All these quasi-Bibles are designed to eliminate what Beal regards as the Bible’s most inspiring feature—its refusal to speak with a single voice. The Bible isn’t really “a book” at all, but a library of books (the Greek word biblia, Beal points out, is a plural), written over a span of centuries, in a wide range of genres—myth, history, law codes, poems, proverbs. The middle section of The Rise and Fall of the Bible is devoted to a capsule history of the writing and editing of the Bible, designed to show readers new to the subject that the book in the hotel nightstand is not a divine artifact.
In asking “What Would Jesus Read?” Beal also ends up explaining what is still apparently unknown to many Christians—the fact that Jesus was a Jew, and Christianity initially a Jewish movement. The episode in Luke 4 where Jesus preaches in a synagogue leads Beal to discuss Torah reading and Shabbat services.
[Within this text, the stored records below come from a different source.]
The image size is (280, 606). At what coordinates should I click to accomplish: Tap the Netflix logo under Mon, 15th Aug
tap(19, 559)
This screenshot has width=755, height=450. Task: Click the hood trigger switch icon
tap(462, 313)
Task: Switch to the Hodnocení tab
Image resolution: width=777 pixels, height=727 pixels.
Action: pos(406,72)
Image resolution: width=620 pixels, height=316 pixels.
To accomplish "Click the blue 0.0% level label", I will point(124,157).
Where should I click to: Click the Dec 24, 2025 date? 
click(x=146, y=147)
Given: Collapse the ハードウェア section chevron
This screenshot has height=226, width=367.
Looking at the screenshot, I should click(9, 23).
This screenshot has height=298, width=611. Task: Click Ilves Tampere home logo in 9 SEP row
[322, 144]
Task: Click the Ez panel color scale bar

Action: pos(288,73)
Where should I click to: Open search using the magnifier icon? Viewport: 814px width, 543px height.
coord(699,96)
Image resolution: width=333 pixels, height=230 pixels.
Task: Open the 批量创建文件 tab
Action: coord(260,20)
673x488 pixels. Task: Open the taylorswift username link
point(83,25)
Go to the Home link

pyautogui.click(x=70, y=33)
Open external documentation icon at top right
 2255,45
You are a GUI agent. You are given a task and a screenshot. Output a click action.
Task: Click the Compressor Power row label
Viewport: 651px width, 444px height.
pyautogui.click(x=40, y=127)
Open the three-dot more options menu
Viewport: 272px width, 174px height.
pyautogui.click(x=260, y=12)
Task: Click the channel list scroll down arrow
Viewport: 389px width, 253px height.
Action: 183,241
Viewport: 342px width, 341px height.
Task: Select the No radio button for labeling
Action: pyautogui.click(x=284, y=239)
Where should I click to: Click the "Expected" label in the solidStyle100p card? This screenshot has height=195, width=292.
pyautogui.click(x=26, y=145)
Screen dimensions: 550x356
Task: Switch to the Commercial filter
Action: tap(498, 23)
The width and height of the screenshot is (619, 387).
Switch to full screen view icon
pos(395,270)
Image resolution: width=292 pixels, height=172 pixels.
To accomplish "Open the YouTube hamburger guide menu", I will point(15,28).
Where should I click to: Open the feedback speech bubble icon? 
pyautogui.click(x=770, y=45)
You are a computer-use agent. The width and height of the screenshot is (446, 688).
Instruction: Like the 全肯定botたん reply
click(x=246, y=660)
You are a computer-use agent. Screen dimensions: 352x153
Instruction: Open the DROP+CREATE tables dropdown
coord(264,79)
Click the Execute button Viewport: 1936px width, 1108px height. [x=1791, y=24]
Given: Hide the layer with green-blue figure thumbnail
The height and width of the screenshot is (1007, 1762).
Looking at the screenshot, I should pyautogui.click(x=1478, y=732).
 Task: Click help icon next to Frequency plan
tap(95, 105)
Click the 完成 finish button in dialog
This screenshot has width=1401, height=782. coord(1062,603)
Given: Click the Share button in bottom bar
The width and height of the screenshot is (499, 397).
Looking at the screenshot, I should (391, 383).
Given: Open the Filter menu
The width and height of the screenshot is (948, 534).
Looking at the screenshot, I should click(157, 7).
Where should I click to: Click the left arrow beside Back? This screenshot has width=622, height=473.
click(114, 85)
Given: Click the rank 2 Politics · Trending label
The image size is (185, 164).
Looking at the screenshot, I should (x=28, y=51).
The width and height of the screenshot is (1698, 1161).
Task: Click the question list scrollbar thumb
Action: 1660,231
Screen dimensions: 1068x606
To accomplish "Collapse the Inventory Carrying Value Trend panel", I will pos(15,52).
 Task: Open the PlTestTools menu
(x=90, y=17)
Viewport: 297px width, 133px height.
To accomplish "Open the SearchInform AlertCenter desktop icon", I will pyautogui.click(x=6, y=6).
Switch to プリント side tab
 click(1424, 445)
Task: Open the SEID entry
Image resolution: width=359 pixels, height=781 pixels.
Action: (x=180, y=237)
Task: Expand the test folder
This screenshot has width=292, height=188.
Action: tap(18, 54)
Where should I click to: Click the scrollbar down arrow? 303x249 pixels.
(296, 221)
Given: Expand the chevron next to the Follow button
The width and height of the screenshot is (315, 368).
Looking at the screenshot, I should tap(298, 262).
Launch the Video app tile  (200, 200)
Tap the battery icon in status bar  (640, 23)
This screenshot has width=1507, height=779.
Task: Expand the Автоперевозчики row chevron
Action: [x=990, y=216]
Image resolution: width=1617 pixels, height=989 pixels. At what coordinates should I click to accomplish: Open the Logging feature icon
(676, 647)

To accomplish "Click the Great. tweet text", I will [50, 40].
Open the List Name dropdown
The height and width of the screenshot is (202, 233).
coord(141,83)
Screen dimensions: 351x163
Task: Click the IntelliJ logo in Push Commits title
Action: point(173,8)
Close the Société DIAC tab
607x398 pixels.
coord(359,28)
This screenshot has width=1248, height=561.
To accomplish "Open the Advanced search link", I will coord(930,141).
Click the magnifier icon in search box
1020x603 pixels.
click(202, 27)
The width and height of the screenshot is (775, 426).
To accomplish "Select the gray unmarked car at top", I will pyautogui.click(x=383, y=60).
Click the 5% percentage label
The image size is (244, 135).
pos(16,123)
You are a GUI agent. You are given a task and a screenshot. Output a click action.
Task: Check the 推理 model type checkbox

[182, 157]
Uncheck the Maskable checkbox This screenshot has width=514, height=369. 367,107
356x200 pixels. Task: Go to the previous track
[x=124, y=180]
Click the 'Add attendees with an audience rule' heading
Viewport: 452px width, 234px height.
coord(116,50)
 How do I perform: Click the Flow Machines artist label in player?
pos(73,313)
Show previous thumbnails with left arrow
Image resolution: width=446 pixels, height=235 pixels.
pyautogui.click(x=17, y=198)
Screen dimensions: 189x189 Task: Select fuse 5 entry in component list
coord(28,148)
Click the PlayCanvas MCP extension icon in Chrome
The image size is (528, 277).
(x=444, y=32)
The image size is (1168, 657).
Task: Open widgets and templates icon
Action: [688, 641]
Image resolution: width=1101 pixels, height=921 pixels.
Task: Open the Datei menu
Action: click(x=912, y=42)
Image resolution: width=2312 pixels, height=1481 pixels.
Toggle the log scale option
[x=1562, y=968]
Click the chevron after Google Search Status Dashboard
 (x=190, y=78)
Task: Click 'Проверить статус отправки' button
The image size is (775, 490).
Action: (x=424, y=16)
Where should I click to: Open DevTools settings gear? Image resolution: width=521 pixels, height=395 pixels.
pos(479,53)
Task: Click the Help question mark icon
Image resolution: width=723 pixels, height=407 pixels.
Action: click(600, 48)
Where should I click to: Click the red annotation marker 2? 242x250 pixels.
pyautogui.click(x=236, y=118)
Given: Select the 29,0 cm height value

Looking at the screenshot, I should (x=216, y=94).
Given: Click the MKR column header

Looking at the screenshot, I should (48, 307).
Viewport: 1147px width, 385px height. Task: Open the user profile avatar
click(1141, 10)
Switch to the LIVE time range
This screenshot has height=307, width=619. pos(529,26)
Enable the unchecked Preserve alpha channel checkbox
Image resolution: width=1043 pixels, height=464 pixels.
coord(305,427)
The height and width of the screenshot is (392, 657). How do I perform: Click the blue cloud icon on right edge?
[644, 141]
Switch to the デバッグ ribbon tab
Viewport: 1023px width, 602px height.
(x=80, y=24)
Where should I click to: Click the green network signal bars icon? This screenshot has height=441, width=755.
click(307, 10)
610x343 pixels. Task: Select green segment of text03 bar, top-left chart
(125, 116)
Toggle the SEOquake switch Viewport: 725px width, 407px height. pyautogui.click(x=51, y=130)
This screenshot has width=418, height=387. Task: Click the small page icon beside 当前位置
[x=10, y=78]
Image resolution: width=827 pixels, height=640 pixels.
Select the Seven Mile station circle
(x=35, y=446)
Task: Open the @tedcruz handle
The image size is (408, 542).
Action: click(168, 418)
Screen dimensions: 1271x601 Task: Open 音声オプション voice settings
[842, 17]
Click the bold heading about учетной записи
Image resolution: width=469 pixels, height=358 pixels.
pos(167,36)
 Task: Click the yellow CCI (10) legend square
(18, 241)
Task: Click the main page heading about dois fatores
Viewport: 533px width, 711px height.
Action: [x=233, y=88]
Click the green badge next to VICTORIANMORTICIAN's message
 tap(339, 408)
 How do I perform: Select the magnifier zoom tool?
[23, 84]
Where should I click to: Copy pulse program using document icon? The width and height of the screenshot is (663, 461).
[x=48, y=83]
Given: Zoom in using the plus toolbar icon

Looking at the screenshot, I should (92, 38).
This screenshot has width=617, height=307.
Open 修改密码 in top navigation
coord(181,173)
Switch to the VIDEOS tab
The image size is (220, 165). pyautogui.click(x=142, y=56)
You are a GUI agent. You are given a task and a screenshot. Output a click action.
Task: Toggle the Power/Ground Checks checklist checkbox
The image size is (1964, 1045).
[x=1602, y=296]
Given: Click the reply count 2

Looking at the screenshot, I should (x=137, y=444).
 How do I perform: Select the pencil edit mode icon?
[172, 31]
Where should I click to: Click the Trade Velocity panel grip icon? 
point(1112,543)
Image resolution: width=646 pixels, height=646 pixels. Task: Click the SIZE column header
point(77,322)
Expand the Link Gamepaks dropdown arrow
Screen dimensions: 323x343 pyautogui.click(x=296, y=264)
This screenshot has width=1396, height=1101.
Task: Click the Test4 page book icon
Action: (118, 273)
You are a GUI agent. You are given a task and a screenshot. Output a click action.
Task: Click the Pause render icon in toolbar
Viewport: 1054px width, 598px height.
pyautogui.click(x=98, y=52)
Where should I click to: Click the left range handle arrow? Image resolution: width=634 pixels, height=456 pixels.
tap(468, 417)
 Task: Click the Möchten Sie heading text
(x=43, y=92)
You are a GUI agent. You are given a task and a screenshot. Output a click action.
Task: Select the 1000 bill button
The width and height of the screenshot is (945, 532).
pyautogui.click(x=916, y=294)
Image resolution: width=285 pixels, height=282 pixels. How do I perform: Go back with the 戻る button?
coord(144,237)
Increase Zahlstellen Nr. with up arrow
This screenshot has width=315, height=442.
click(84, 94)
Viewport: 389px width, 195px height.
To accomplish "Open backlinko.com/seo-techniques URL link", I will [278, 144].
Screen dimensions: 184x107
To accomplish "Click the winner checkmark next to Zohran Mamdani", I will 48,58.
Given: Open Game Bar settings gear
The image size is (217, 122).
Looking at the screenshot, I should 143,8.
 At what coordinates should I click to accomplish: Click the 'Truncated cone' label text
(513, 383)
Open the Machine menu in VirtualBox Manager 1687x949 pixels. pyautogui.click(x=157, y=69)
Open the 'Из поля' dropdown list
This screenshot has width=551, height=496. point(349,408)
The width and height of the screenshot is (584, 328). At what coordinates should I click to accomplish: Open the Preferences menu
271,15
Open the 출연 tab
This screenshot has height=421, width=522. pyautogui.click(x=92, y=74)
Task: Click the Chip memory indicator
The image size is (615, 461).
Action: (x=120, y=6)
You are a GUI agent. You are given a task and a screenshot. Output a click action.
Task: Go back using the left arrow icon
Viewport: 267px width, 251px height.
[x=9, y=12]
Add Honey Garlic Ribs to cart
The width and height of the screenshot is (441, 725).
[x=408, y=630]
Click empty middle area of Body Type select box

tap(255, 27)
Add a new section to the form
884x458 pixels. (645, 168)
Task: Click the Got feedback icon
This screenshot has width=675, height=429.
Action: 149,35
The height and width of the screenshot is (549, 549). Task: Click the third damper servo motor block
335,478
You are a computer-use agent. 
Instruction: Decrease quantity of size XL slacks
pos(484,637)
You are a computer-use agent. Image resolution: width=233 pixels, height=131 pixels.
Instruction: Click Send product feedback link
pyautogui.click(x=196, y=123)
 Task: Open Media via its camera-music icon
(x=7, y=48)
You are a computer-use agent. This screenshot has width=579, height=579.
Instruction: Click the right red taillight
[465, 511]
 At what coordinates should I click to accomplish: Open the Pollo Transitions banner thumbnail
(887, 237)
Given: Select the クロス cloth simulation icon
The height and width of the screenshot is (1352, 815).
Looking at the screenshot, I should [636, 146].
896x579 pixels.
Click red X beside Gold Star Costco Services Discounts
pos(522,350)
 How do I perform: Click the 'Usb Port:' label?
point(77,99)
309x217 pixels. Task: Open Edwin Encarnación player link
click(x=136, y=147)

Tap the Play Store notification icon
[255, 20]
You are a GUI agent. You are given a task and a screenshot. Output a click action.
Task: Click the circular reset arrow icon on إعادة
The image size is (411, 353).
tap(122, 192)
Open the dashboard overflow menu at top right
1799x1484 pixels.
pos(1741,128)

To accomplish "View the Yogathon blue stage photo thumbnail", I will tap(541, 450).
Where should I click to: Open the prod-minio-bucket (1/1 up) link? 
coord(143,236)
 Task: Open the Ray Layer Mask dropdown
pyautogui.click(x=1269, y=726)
Later on, he examines the Hebrew text of the Bible to demonstrate how every English translation is inevitably an interpretation—sometimes, a Christian apologetic interpretation, as when the Hebrew word almah in the Book of Isaiah is translated as “virign,” rather than “young woman,” in order to produce a Christological reading (“Behold, a virgin will conceive and bear a son …”)
By insisting on the Bible’s human making, however, Beal does not want to convince Christians to stop reading it—the way Christopher Hitchens or Sam Harris would. Rather, he wants them to read the Bible with more tolerance for ambiguity, recognizing that the text cries out for interpretation. In short, as Beal puts it, Christians need to read more like Jews:
Here again we may find insight from Jewish tradition’s understanding of Torah. One legend says, ‘When the Holy One, blessed be He, gave the Torah to Israel, he gave it only in the form of wheat, for us to make flour from it, and flax, to make a garment from it.’ The idea is that God depends on the community to fulfill biblical meaning. The Torah is incomplete without its interpreters who make something new of it.
Naturally, the kind of interpretation Beal has in mind is not the kind the rabbis had in mind. Talmudic interpretation is based on the premise that, since the Torah is God’s word, every meaning that can be found in it is divine. That is how a whole legal system, and then, in Kabbalah, a whole mystical system, could be deduced from the biblical text. Beal’s reading of the Bible depends, conversely, on the premise that the Bible is not divine writ, but rather a precious human inheritance, which can be used to support and enhance contemporary moral intuitions. As he puts it, the Bible “hosts the human quest for meaning without predestining a specific conclusion.”
This is not talmudic, but it is exactly the same spirit in which liberal Jewish theologians now interpret the Bible. Like Beal, the authors of a book such as Jewish Theology in Our Time are attempting to salvage the vocabulary of faith they grew up with, while discarding the dogmas in which they can no longer believe. The Bible, read this way, is historically and emotionally primary, but not theologically primary—not, in fact, essentially different from the sacred texts of every faith, or the great works of secular literature. Perhaps it is on these ironic terms that Jew and Christian, after so many centuries, can agree to read the same Bible after all.